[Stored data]
****

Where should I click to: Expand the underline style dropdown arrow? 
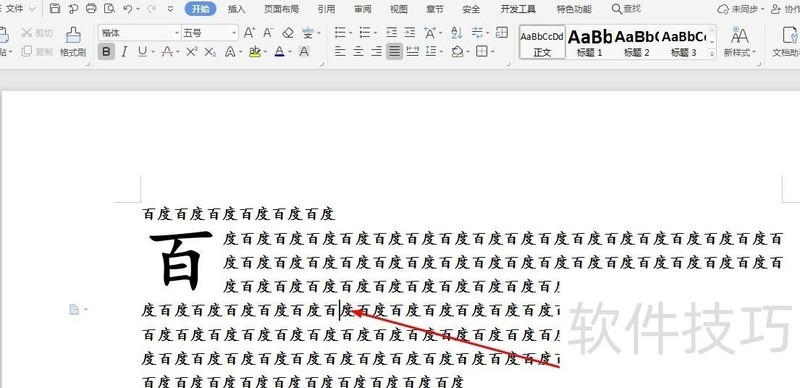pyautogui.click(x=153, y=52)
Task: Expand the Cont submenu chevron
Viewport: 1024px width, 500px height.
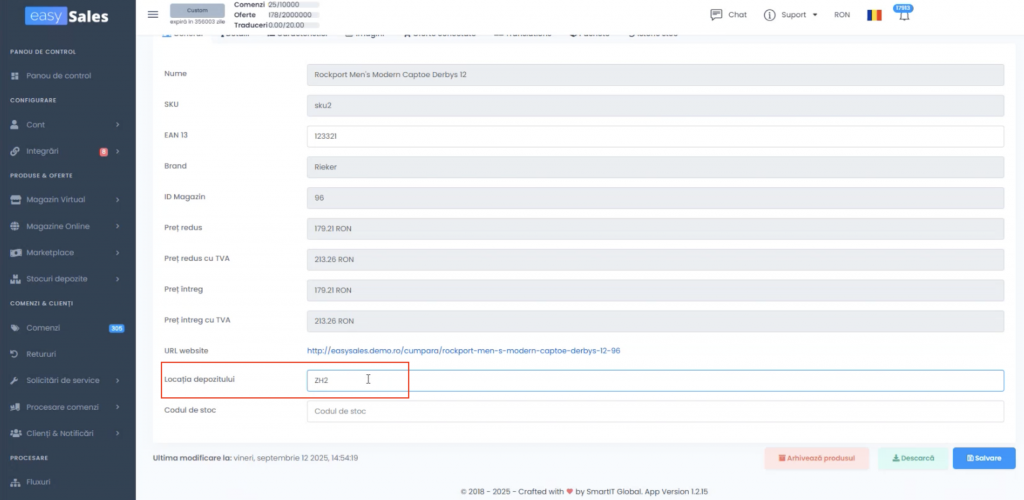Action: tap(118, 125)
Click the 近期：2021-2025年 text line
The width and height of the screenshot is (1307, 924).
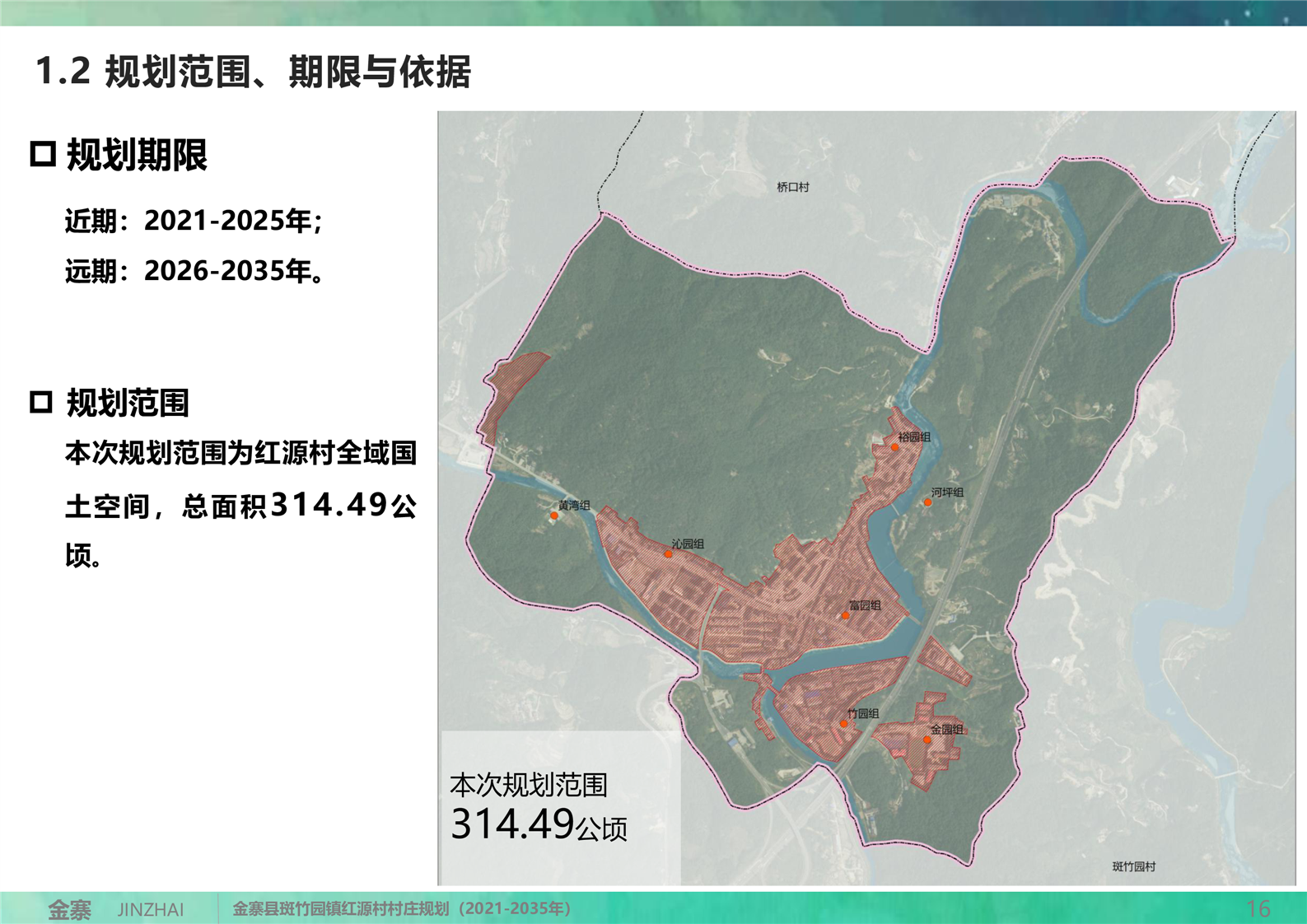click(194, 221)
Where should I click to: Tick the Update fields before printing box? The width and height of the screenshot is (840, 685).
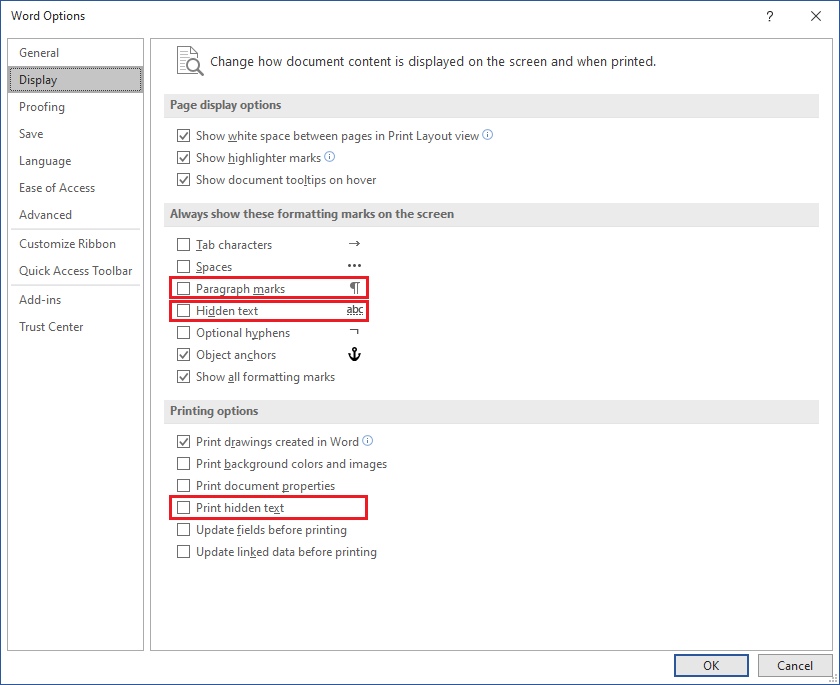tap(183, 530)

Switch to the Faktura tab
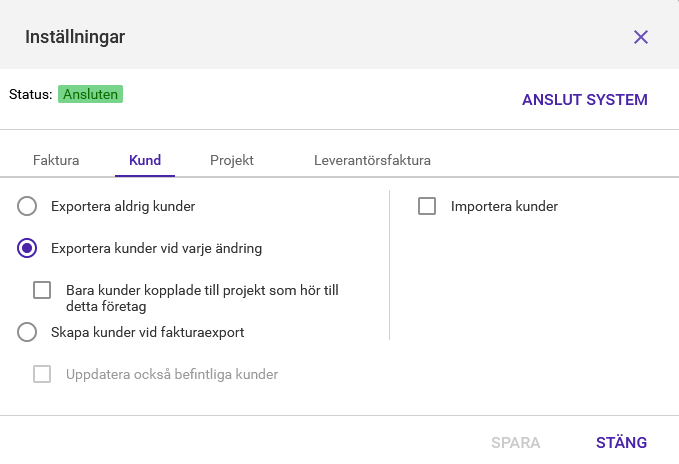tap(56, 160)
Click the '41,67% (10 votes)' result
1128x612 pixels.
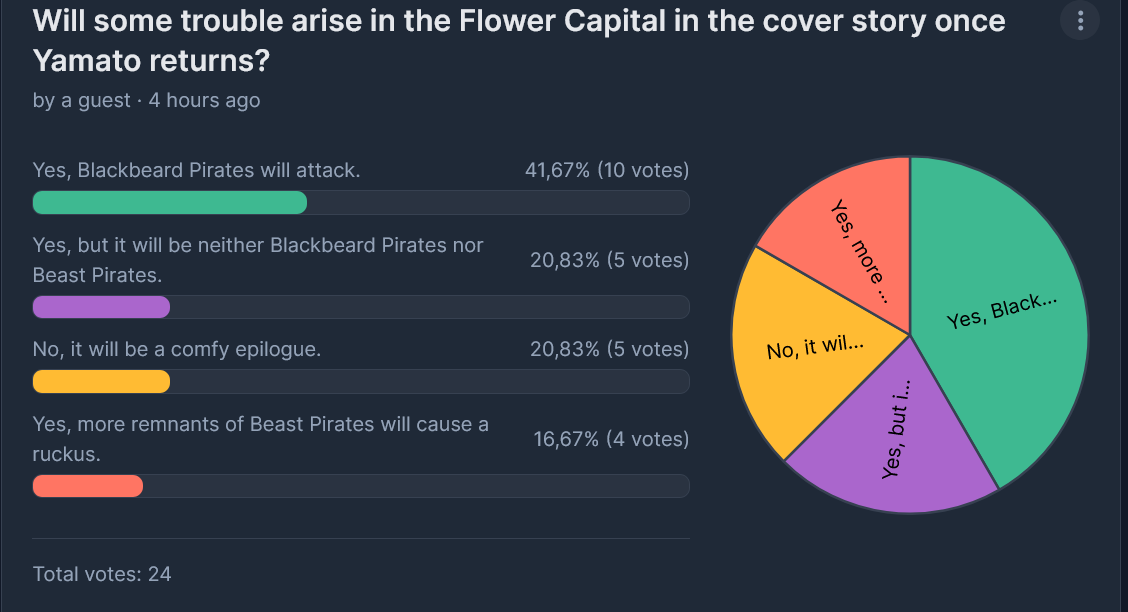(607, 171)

****

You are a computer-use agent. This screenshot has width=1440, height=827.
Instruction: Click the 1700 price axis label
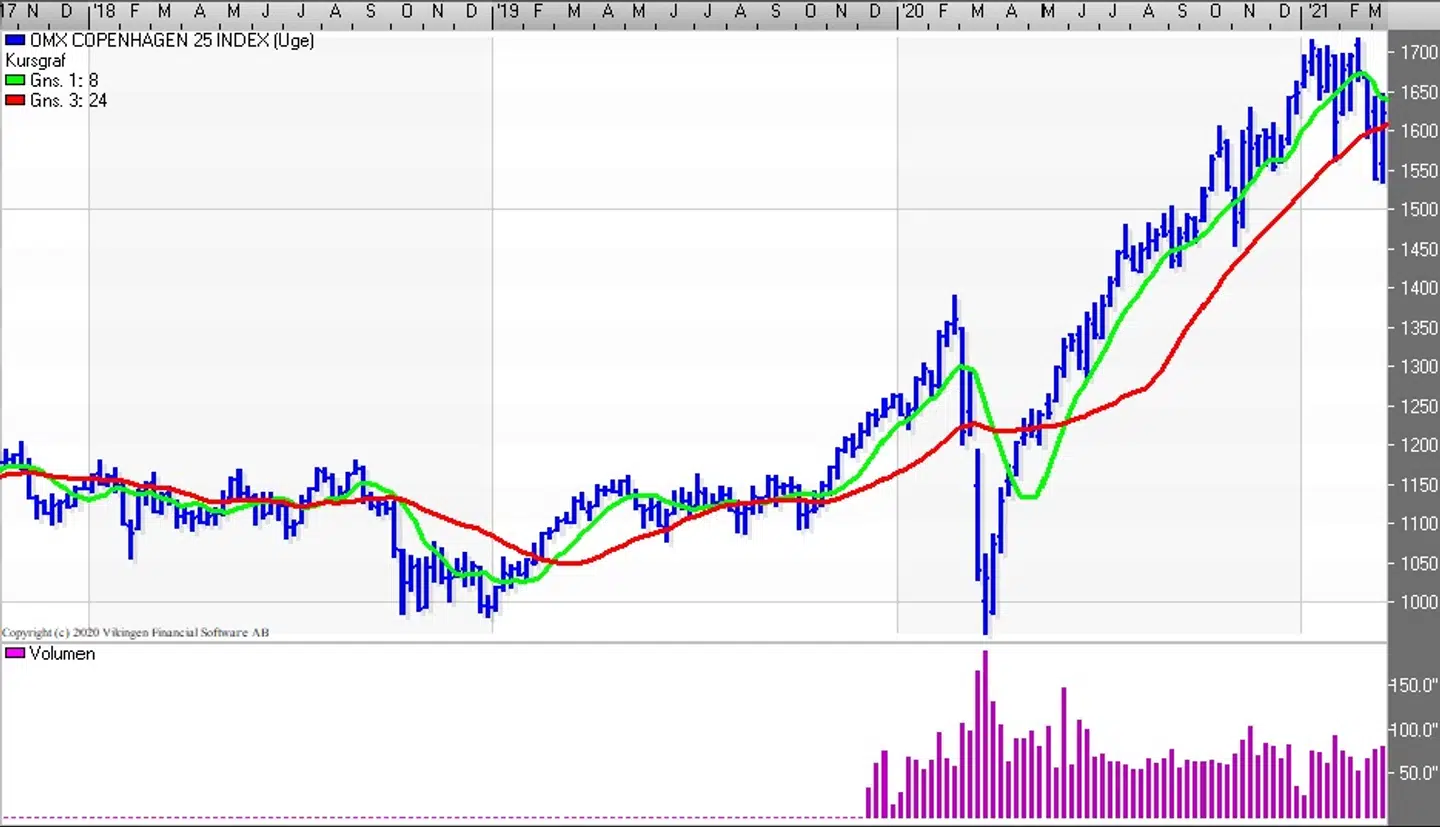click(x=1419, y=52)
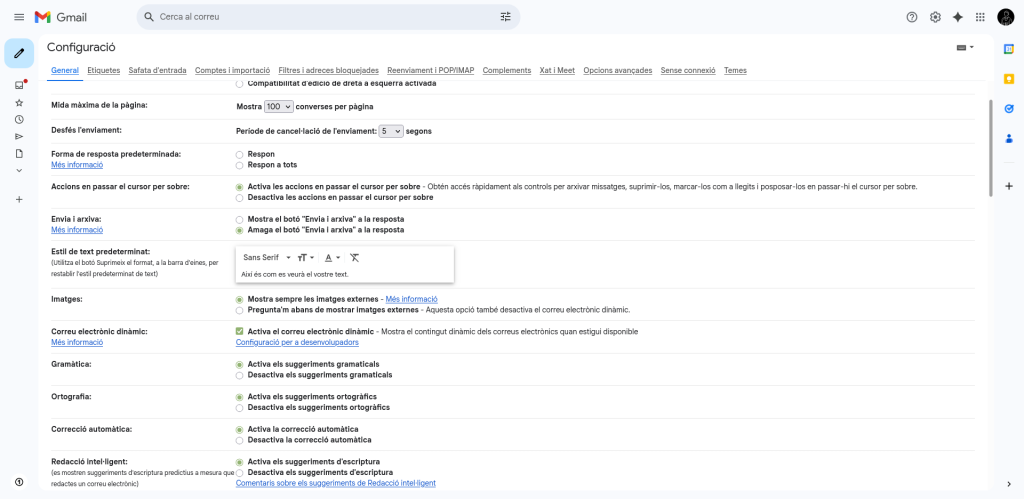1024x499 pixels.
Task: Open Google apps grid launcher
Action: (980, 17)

****

What needs to be done. Transcribe only this stretch of the data: the line with "Click the 近期：2021-2025年 text line", the line with "Click the '41,67% (10 votes)' result", and every line in between. Leave out the pictures.

Response to this exercise.
Click the 近期：2021-2025年 text line
The width and height of the screenshot is (1307, 924).
click(194, 221)
Where should I click to: Tick the Update fields before printing box? The width and height of the screenshot is (840, 685).
tap(183, 530)

Switch to the Faktura tab
tap(56, 160)
Click the '41,67% (10 votes)' result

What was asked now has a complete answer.